Они начали играть; поверх негромкого шлепанья карт голоса их звучали тихо-бодро-безлично.

– Вот уж действительно нашел себе место на веки вечные, – сказал четвертый.

– О чем, интересно, он думал, когда сидел в этой своей кабине и ждал встречи с водичкой? – спросил первый.

– Да ни о чем, – отрезал второй. – Если бы он был из думающих, он не сидел бы там вообще.

– А имел бы хорошую работу в газете – ты это хочешь сказать? – спросил первый.

– Да, – сказал второй, – именно это.

Репортер бесшумно встал. Чуть отвернувшись от них, зажег сигарету, спичку аккуратно бросил в холодную печь и опять сел. Из остальных никто, кажется, этого не заметил.

– Раз уж мы взялись предполагать, – сказал четвертый, – о чем, по-вашему, его жена думала?

– Ну, это-то просто, – сказал первый. – Она думала: «Как хорошо, что я прихватила в дорогу запасное колесо».

Они не засмеялись; репортер, по крайней мере, смеха не услышал; он сидел на своем пивном ящике тихо и неподвижно, в то время как дым сигареты в стоячем безветренном воздухе тек вверх, раздваиваясь вокруг его лица, а голоса игроков летали туда-сюда, как карты, с мертвенно-бодрым шлепаньем.

– Думаете, они действительно оба с ней спали? – спросил третий.

– А как же; тоже мне, новость, – сказал первый. – Но как вам нравится, что Шуману все было известно? Механики, какие знакомы с ними подольше, говорят, что они даже не знали, чей ребенок.

– Может, обоих, – сказал четвертый. – Един в двух лицах; этакий летающий Джекилл-Хайд, ведет машину и прыгает с парашютом одновременно.

– Причем сам никогда не знает, кто из двоих сейчас, Джекилл или Хайд, всунулся в машину, – сказал третий.

– Ну, это-то не страшно, – сказал первый. – Важно чтобы всунулся, а кто – машине нет большой разницы.
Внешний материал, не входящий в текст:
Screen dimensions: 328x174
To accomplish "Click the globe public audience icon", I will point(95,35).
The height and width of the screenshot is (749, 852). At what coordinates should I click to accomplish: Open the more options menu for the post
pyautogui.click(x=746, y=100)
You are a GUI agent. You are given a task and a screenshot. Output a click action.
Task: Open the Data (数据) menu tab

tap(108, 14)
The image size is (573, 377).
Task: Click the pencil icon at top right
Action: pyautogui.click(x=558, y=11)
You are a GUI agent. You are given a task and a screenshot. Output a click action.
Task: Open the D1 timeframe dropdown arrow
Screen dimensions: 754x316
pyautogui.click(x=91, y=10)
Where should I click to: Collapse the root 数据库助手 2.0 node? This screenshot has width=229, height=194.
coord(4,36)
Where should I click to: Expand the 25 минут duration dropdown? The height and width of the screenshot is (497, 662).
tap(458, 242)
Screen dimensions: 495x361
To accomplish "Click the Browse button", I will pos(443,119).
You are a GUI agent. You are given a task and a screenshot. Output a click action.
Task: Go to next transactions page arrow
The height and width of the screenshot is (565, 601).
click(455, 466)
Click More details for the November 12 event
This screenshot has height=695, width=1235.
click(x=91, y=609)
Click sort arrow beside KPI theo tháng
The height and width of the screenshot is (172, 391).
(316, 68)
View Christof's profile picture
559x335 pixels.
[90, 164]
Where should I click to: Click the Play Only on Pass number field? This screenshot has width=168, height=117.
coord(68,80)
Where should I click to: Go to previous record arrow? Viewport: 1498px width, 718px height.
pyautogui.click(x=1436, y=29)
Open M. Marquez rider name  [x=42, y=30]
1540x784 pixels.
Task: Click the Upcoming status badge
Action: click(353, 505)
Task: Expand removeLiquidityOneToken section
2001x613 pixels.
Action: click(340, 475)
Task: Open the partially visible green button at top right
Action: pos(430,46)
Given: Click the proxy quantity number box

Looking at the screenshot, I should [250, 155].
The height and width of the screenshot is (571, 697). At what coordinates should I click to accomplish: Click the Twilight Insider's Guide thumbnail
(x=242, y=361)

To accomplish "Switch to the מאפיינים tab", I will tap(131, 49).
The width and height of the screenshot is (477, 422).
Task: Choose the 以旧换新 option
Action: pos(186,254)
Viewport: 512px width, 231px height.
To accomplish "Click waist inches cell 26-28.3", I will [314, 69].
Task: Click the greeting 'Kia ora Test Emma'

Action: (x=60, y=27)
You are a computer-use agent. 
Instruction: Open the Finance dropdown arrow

Репортер не пошевелился – только поднял к губам, не смещая упертого в колено локтя, руку с сигаретой и вновь замер в неподвижности, втягивая дым, обликом выражая напряженную, задумчивую сосредоточенность, на вид не только совершенно не обеспокоенный из-за своей тихой и ровной дрожи, но даже не замечающий ее, как человек, который издавна страдает дрожательным параличом; казалось, голоса и впрямь были для него неотличимы от шлепанья карт или, скажем, от пролетающей мимо сухой листвы.